At the time Ganic, the highest-ranking ex-Bosnian official named in the warrant, dismissed the allegations as “ridiculous.”
Eighteen people were killed and many officers, soldiers and civilians wounded in the May 1992 convoy attack.
Bosnia’s inter-ethnic war between its Croats, Muslims and Serbs claimed some 100,000 lives.
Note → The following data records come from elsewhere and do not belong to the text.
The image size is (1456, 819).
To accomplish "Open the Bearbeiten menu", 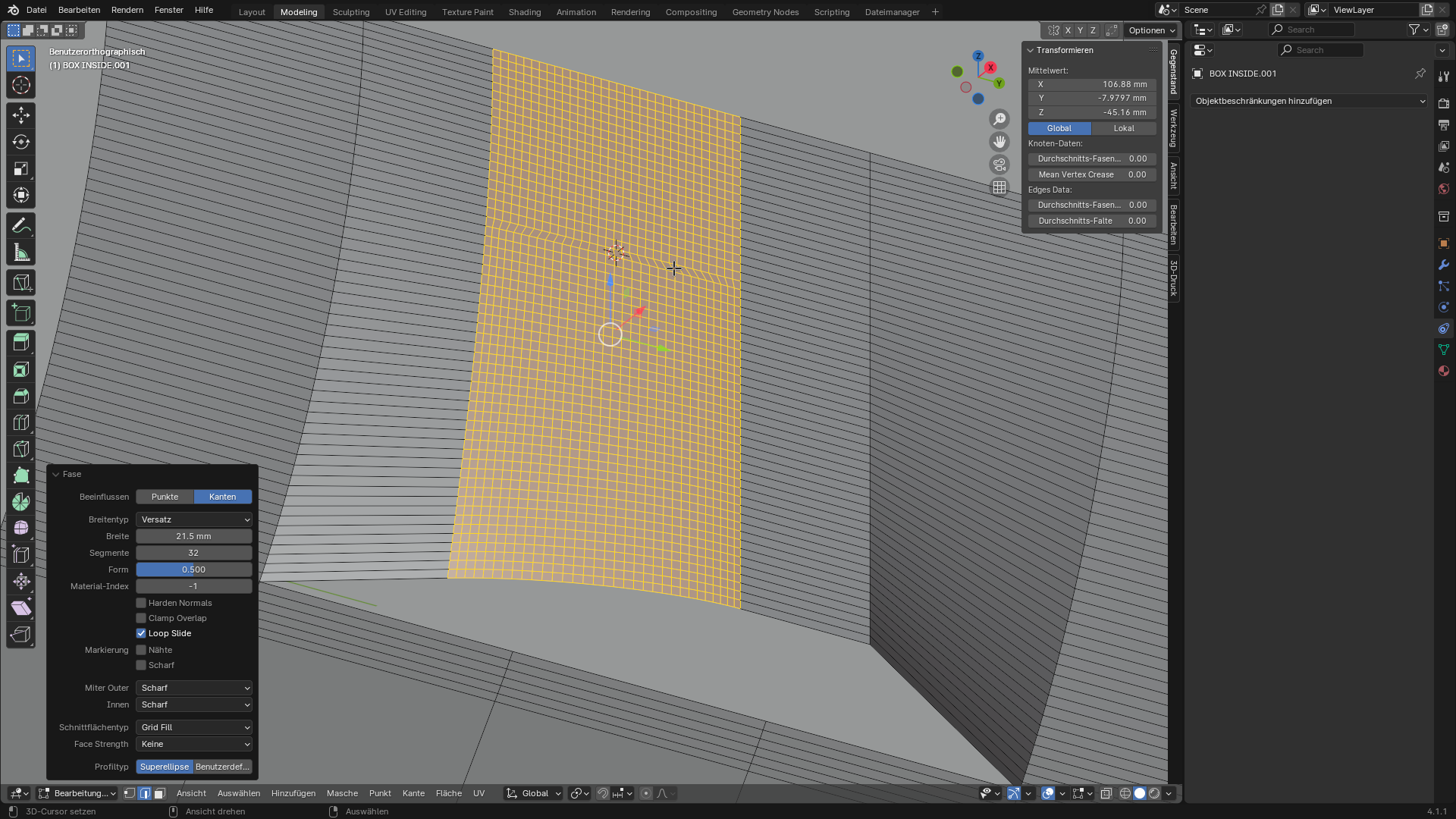I will 79,10.
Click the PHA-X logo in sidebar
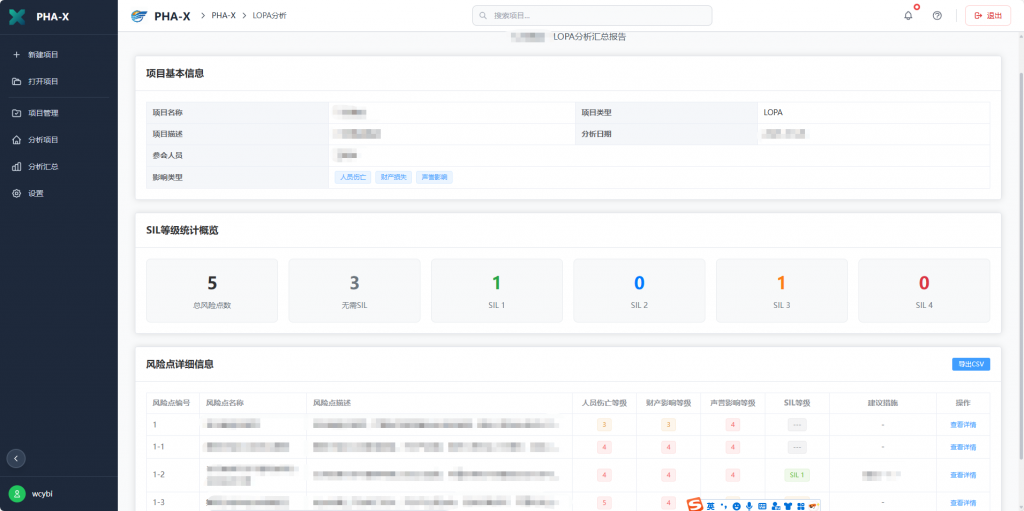 17,16
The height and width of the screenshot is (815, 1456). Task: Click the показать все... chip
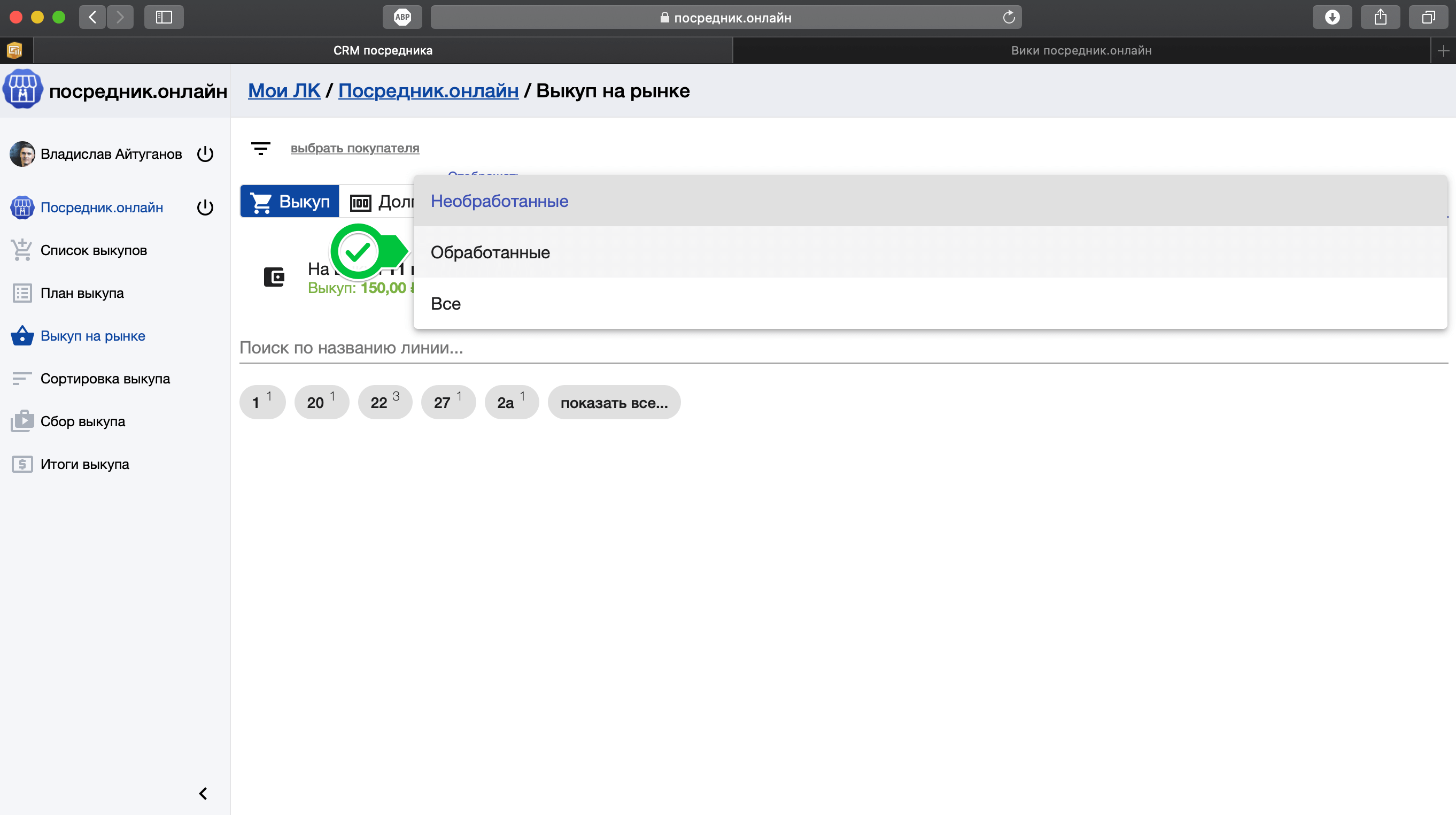614,403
It left the country split into two semi-autonomous halves.
Ganic’s arrest came as Bosnian Serb wartime leader Radovan Karadzic told his genocide trial that the conflict launched in Bosnia had been a “holy” cause against Muslim aggression.
Ending his boycott of the UN’s International Criminal Tribunal for the former Yugoslavia, Karadzic said he would use the trial “to defend the greatness” of his people who had endured centuries of persecution.
The 64-year-old stands charged as the “supreme commander” of an ethnic cleansing campaign targeting Croats and Muslims.
In Belgrade, Serbian Justice Minister Snezana Malovic told the Beta news agency that her ministry would send an extradition request for Ganic yesterday.
The Serbian interior ministry issued a warrant for Ganic and the other suspects last year because of the “armed attack on a Yugoslav army convoy in Sarajevo in May 1992.”
Serbian sources said 41 Yugoslav army soldiers and officers were killed, 71 were wounded and 215 detained in the attack.